Task statement →
Begin at the line below that has "Screen dimensions: 787x489" and stop after the line that has "Image resolution: width=1307". Please restate only those lines, word for word.
════════════════════
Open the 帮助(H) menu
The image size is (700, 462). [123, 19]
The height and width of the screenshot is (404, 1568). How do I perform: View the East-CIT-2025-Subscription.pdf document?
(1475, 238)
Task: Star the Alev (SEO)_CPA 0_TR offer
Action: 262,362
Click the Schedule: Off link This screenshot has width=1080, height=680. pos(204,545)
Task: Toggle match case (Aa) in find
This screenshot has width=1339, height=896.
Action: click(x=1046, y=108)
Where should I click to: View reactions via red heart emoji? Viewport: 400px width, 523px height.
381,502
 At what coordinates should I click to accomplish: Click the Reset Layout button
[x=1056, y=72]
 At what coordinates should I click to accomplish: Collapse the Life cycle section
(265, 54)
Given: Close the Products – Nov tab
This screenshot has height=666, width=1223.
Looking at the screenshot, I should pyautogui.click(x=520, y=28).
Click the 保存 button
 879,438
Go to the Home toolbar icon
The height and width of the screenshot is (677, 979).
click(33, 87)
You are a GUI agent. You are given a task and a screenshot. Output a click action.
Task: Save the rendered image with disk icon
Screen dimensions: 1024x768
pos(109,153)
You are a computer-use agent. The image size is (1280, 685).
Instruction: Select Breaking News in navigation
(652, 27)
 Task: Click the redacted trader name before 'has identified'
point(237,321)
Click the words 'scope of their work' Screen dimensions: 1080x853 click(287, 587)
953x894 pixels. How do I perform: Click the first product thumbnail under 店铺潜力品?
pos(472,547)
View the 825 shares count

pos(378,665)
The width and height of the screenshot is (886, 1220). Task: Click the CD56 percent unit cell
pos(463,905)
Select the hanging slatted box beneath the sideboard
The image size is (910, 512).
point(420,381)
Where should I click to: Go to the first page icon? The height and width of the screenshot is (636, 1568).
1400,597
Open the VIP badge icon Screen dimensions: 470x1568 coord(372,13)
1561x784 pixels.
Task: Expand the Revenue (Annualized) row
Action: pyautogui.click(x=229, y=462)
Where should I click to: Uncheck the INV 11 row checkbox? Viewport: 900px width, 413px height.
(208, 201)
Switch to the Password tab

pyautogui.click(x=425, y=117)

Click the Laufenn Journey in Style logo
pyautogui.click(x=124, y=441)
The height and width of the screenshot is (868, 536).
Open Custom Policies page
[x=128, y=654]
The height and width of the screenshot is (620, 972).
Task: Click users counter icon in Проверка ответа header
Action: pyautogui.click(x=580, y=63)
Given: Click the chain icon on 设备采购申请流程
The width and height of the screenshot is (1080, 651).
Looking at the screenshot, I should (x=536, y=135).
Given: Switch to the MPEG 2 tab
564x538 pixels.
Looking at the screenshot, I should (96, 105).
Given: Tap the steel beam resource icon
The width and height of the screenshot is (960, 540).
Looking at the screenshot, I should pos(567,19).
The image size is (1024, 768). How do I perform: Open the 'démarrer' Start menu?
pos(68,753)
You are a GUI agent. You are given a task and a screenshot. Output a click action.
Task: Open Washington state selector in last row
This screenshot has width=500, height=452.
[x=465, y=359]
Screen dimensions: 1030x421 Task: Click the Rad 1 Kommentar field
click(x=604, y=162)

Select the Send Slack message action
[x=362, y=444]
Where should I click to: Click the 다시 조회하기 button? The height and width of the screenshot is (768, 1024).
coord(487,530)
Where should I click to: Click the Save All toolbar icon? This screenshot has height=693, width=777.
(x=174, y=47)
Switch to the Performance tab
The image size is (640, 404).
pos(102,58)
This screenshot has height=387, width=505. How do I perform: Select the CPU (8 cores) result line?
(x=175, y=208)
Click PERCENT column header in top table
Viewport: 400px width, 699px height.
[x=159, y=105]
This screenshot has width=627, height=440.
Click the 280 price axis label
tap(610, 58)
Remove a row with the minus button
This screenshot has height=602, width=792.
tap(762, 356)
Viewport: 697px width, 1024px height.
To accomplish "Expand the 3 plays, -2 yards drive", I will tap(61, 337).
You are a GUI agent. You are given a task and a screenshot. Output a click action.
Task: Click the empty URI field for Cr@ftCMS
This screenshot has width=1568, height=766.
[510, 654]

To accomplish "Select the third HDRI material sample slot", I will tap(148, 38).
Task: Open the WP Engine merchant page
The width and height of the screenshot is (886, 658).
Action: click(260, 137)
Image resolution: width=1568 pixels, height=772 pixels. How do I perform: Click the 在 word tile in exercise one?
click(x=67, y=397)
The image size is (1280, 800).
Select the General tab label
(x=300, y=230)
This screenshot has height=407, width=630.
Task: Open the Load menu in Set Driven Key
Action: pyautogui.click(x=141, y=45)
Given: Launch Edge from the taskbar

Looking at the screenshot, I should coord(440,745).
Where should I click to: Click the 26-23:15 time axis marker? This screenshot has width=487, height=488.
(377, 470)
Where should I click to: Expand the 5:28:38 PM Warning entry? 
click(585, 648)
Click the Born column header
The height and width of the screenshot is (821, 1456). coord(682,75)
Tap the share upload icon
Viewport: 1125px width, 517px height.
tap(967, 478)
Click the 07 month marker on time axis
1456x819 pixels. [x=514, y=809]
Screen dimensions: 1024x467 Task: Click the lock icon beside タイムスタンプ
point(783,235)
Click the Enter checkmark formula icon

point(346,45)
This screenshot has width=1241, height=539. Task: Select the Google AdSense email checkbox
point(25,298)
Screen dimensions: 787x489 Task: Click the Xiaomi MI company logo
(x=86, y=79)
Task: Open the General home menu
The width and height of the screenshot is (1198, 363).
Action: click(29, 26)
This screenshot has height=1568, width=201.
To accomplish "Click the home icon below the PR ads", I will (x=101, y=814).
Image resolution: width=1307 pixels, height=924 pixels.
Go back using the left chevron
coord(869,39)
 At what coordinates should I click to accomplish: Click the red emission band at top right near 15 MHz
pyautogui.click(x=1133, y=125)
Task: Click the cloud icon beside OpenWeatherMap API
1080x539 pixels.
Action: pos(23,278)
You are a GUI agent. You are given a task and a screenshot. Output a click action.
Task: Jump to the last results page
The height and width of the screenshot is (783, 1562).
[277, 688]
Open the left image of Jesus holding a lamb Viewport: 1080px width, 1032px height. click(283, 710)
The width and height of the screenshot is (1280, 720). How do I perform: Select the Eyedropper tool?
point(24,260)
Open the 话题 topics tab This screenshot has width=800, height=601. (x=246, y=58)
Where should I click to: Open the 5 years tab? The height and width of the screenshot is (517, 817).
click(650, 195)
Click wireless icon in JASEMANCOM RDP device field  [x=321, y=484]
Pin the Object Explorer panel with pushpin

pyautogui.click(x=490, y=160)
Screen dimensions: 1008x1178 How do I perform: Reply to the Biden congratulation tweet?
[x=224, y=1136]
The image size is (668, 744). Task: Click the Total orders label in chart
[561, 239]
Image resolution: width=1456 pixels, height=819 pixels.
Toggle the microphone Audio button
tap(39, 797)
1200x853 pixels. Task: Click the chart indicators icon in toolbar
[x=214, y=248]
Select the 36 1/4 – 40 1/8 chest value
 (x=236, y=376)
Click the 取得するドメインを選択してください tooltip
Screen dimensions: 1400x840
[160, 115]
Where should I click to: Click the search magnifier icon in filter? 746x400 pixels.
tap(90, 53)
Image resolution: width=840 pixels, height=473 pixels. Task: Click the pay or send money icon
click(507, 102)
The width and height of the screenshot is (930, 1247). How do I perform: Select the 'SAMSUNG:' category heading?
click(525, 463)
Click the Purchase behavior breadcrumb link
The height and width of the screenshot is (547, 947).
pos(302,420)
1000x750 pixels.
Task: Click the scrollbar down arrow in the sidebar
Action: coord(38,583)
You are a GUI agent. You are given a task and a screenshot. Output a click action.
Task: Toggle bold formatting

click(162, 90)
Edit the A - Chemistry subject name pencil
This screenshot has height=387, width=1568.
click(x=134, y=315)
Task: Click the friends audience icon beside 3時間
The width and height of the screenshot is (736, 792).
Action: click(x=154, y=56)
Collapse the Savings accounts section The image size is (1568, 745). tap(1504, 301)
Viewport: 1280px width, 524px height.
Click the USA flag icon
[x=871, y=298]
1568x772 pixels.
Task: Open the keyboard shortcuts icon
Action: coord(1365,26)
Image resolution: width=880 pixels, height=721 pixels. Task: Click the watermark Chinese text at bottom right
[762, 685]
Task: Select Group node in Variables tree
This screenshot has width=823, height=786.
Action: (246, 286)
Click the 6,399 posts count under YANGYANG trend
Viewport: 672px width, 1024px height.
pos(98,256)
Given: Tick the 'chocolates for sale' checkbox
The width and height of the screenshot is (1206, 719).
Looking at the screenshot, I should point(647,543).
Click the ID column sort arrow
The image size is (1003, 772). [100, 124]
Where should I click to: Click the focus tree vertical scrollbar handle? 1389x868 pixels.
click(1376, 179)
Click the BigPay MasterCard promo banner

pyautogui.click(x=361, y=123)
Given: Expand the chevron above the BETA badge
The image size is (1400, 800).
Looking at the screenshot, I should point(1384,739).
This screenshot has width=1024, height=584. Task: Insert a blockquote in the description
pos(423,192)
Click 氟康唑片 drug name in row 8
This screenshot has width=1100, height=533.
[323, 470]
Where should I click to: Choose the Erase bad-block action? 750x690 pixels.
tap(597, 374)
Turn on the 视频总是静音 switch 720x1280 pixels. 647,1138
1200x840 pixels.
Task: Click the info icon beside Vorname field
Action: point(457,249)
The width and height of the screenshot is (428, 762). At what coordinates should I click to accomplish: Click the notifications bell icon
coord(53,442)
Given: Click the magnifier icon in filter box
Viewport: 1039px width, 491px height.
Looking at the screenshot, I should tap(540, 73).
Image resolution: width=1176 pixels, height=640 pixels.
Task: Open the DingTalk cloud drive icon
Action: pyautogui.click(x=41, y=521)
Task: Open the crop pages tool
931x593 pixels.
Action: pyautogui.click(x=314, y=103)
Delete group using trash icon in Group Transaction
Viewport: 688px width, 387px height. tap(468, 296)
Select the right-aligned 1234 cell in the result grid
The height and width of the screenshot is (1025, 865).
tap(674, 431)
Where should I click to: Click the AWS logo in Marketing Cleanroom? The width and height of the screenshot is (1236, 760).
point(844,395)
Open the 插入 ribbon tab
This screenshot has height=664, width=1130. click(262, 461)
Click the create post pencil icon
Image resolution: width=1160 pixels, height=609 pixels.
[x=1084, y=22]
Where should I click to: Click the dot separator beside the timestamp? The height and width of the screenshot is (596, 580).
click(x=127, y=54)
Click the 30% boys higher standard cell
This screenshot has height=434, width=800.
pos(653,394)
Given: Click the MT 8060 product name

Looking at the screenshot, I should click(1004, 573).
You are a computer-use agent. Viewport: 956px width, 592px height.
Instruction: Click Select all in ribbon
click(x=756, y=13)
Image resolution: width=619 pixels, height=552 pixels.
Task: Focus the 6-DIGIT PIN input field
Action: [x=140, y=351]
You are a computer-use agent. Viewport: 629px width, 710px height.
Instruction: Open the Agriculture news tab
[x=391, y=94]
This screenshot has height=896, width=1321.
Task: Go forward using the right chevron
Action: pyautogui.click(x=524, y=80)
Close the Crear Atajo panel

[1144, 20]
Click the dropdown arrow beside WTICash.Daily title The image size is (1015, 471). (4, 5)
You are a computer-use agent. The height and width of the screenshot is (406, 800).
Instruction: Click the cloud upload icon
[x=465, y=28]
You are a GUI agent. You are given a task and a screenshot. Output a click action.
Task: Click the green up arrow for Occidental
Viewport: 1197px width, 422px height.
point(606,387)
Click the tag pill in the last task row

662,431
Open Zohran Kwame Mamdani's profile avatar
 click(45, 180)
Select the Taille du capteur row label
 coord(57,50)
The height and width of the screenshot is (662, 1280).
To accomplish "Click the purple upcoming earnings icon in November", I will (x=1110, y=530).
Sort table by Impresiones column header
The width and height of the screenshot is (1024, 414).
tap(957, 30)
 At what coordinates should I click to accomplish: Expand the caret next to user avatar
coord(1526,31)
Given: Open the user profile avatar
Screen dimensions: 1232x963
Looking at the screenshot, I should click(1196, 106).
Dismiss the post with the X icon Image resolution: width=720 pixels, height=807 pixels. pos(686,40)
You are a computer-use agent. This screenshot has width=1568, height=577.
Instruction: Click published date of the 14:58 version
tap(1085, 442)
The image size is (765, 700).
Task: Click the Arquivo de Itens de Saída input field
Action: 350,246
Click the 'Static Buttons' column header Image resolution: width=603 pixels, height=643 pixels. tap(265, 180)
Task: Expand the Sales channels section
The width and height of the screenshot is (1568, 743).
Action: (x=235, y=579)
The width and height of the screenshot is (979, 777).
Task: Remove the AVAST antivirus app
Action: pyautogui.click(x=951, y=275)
════════════════════
The completed task →
Screen dimensions: 787x489 Task: Click the Xiaomi MI company logo
(x=86, y=79)
Task: Open the General home menu
The width and height of the screenshot is (1198, 363).
Action: click(29, 26)
This screenshot has height=1568, width=201.
To accomplish "Click the home icon below the PR ads", I will (x=101, y=814).
Image resolution: width=1307 pixels, height=924 pixels.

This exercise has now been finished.